Usually when I post pics of Bailey, most of them are of him sleeping.
So thought I'd take some new photos today whilst he's awake


----------



## Nonnie (Apr 15, 2009)

He's very handsome.

Make sure he doesnt gain too much weight


----------



## FREE SPIRIT (Jul 8, 2009)

Gorgeous dog....lovely pics.


----------



## EmzieAngel (Apr 22, 2009)

Nonnie said:


> He's very handsome.
> 
> Make sure he doesnt gain too much weight


Thank you.
Lol, don't worry, we're keeping a good eye on his weight.

Our vet is happy with his weight at the moment 
x


----------



## EmzieAngel (Apr 22, 2009)

FREE SPIRIT said:


> Gorgeous dog....lovely pics.


Thank you.
x


----------



## Luvdogs (Aug 15, 2008)

Aww bless him, he is a very handsome fella  :001_wub:


----------



## EmzieAngel (Apr 22, 2009)

Luvdogs said:


> Aww bless him, he is a very handsome fella  :001_wub:


Thank you.
x


----------



## barneythore (Jul 11, 2009)

he is gorgeous


----------



## Spaniel mad (Jul 17, 2009)

He is stunning

sorry to change subject but how do you get the pics to be big and mine will only allow me to add 5 at a time


----------



## KarenHSmith (Apr 20, 2008)

He's a gorgoeus looking dog - how old is he??


----------



## EmzieAngel (Apr 22, 2009)

Thank you all! 

Spaniel mad, I upload my pictures to photobucket and copy and paste the IMG code.

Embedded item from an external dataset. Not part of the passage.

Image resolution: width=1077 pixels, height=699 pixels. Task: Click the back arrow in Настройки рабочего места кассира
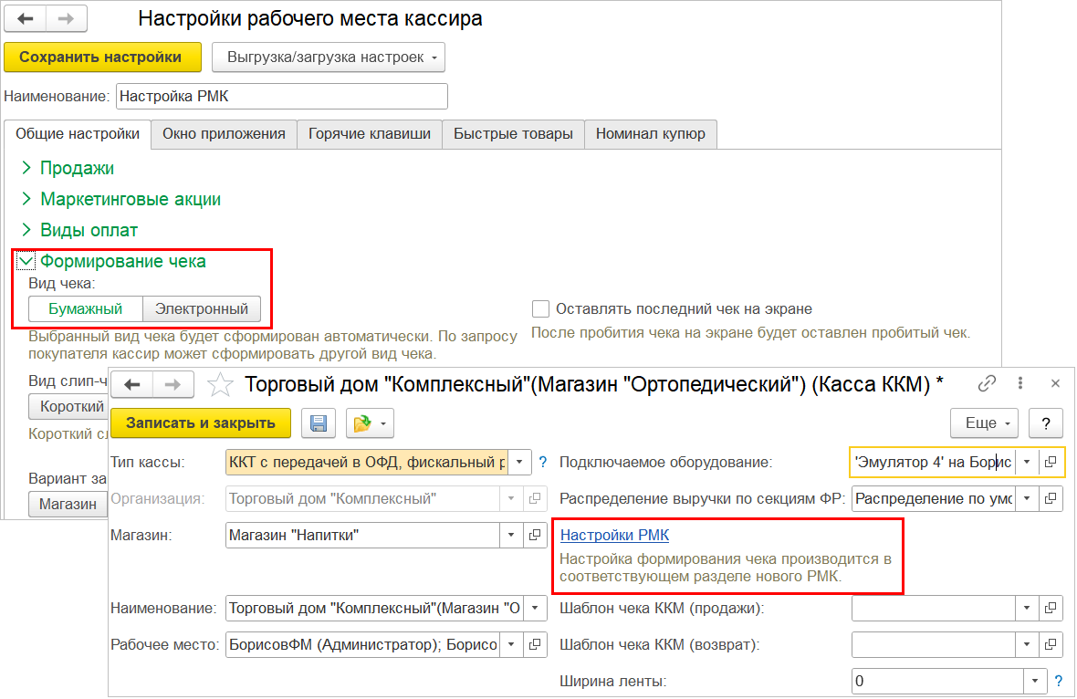coord(26,18)
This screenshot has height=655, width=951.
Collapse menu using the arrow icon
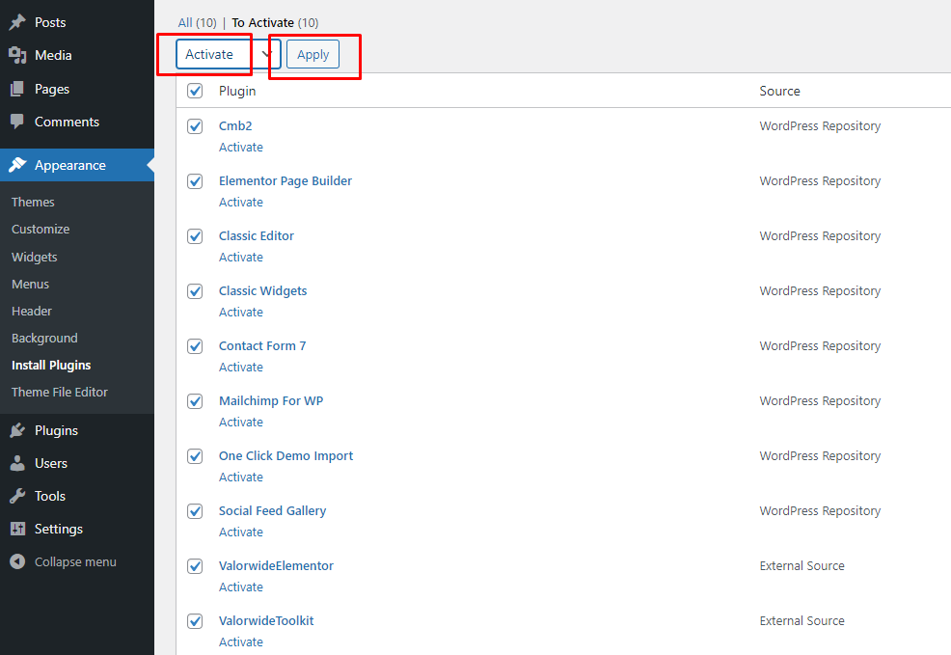17,561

Karen, Bailey is a year old 
x


----------



## Spaniel mad (Jul 17, 2009)

EmzieAngel said:


> Thank you all!
> 
> Spaniel mad, I upload my pictures to photobucket and copy and paste the IMG code.
> 
> ...


Thank you xxxxxx


----------



## Hb-mini (May 20, 2009)

Ahh he is so so sweet! xxx


----------



## SeaThreePeeO (Sep 15, 2008)

He looks like he's laughing in the last one. Brilliant photos!


----------



## EmzieAngel (Apr 22, 2009)

Thank you both! =]
x


----------



## sarahberra (Jun 26, 2009)

What a beautiful dog. Her coat is so creamy looking.  LOL


----------



## EmzieAngel (Apr 22, 2009)

Thank you, Bailey's a he lol.
x


----------



## barneythore (Jul 11, 2009)

sorry about that lol


----------



## EmzieAngel (Apr 22, 2009)

barneythore said:


> sorry about that lol


Sorry about what?
x


----------



## Fleur (Jul 19, 2008)

Some lovely pics - good to see him with his eyes open


----------



## EmzieAngel (Apr 22, 2009)

Fleur said:


> Some lovely pics - good to see him with his eyes open


Haha thank you.
He doesn't sleep all the time haha, it's just usually the only time he keeps still.
x


----------